The decision-making behind emoji

Emojipedia founder Jeremy Burge. Photo Illustration: Lazaro Gamio / Axios

Emoji, the little icons used to represent everything from human expressions to various foods, are wildly popular around the world as a form of expression and communication. But less widely known is that these little icons are chosen and managed by the Unicode Consortium, a nearly 30-year-old organization that's also responsible for all the letters and characters in our smartphone keyboards. Its members include major companies like Apple and Google.

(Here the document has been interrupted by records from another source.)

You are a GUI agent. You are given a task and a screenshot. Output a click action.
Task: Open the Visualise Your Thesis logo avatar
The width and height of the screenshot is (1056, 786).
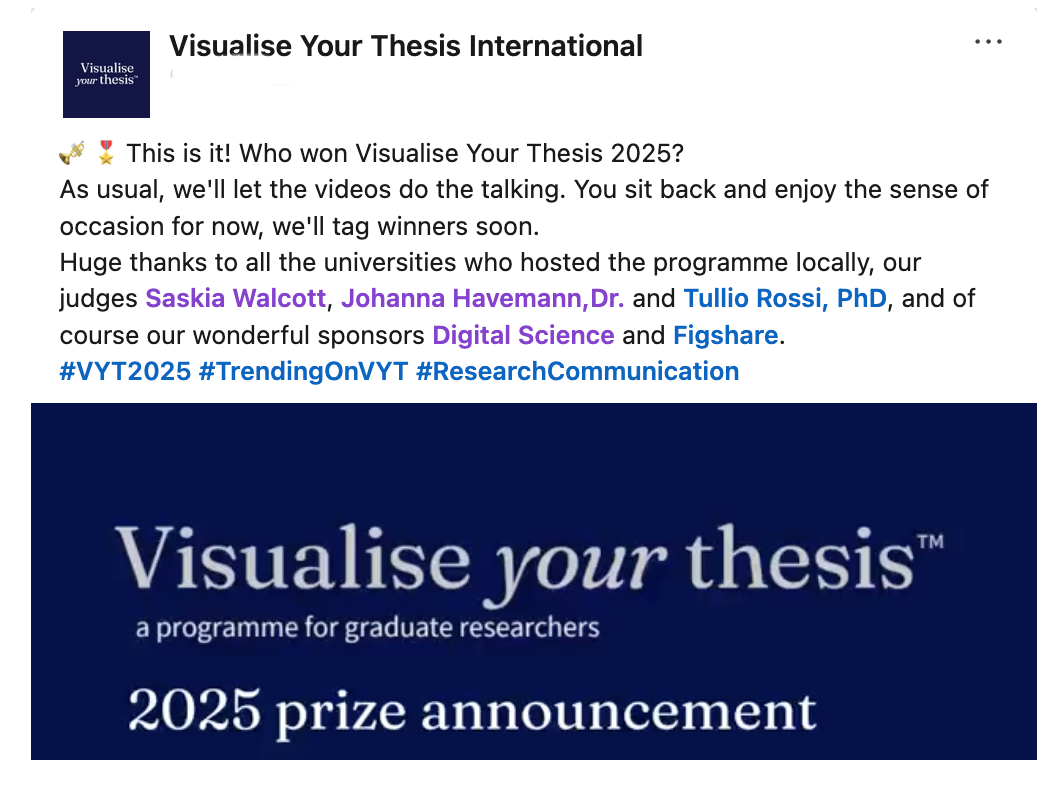(x=106, y=74)

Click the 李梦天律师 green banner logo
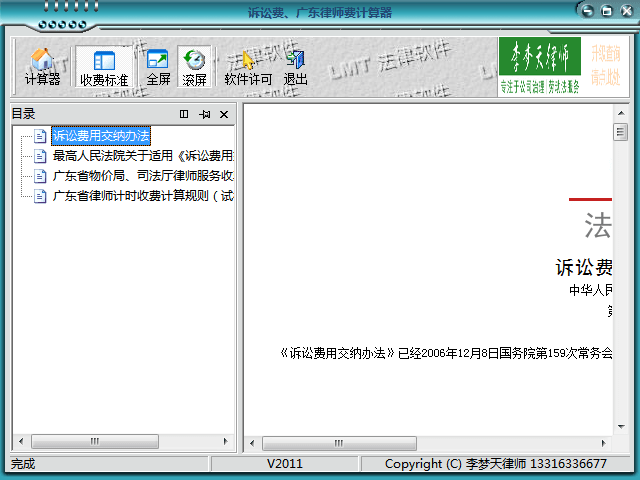[539, 66]
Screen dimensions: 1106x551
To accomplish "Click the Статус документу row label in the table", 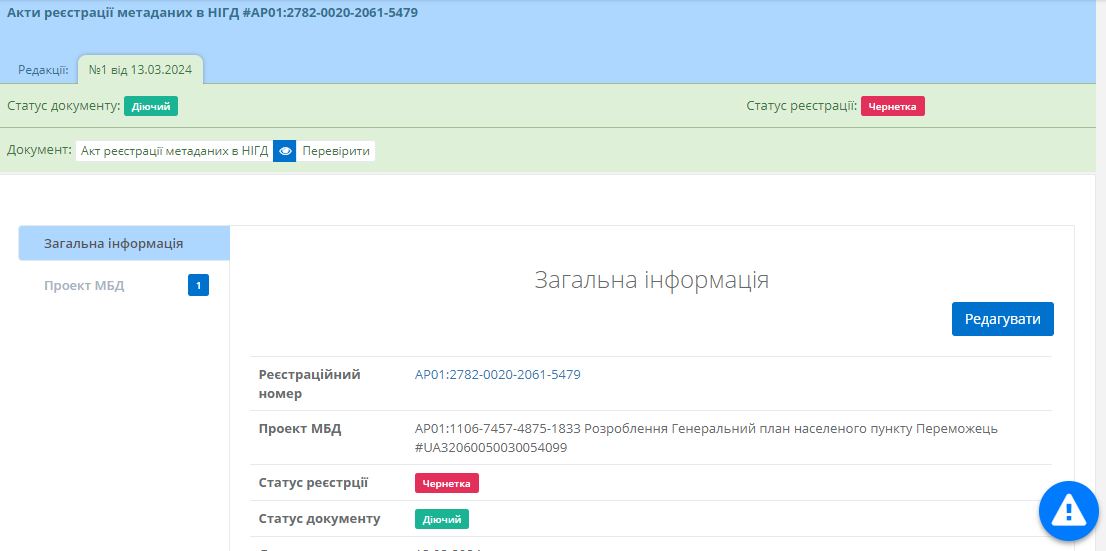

The bottom line: Adding new emoji to the permanent collection every year is challenging. Sure, sifting through all the proposals submitted is mostly just time consuming, but making those final cuts is really the hardest part. "That's when you really gotta be sure that that's the right characters to add," Jeremy Burge, founder of Emojipedia and the vice chair of the consortium's Emoji Subcommittee, tells Axios.

Here's more from Axios's recent conversation with Burge while he was in Silicon Valley for Unicode Consortium meetings:

What are some of the hardest decisions you guys have had to make?

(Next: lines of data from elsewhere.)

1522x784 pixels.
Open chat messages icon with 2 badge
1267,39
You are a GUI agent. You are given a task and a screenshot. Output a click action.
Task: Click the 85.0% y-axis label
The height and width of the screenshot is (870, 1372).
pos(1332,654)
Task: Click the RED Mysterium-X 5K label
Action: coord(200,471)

"The hardest decisions are always about anything that multiplies the number of emojis. So it's easy enough to approve one new emoiji -- to say, here's a softball because there's already a baseball -- that's fine, it's fairly self-contained. Whereas when you talk about race, gender, hair colors in particular at the moment, like, that means there could be thousands more possibilities. This year there was the gender-neutral child, adult, and older adult added, and some people felt that was a good decision and were happy with it… and on the other hand then you get, 'What happens when you include them in the family combinations?'... and suddenly you get hundreds of combinations."

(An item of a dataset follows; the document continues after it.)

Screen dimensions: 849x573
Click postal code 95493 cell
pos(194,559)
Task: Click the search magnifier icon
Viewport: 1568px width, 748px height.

Is there an added dimension of difficulty because you want to be inclusive and represent people in the world?

"There's a responsibility there and how much does the responsibility weight in? It's easy for me because I want to see more people represented...and maybe it's easy for me to say as a white dude, I'm represented on the keyboard pretty well already but I start with what i'd like to see and work with the process to come out with an outcome…the system works reasonably well...the vendors they're bringing their users' voices to the table...it's how the skin tones happened — because people mostly contacted Apple."

iOS 11 has the Animoji -- what are your thoughts?

"I haven't played myself with them. I think it looks fun. the clever thing is that it's got nothing to do with emoji. It's its own thing. It's more like a little movie-maker thing. I don't think it's gonna replace emoji in any way, it looks pretty time consuming... I don't think this is just replying "I'm gonna be there in 10 minutes" -- you're not sending an animoji of you as a pile of poo to say that."

Do you think that the consortium should govern emoji?

"I mean, if you took a step back and said, hypothetically if we introduced some form of global icon system who should manage it. should Unicode be that? Maybe, maybe not. But, again, I'm all about the pragmatic. Look, the reason they're popular and the reason they works is because they're on every keyboard on every phone in the phone and they work on every app, and if Unicode's not involved in that, it doesn't work."

How often do you use emoji and how?

"Every day. Sometimes to be on brand. I'm mostly a clarifier—you say what you want to say, and then you add the emoji to clarify what you just said."

Do you have any good emoji stories?

"So I invented this World Emoji Day a couple of years ago, and [Apple CEO] Tim Cook tweeted about it this year so I was kind of excited about that... about 4 years ago, i thought there should be an emoji day. July 17, it's on the Apple keyboard, it's obvious... so yeah, I invented it as much as 'invented' means tweeting about it."

How can people out there help shape emoji?

"If you have time and if you care, anyone can submit a proposal. Salt shaker came from a member of the public last year… And then, when [the Unicode Consortium] comes out with a list, there's a public review period, you can fill out some feedback."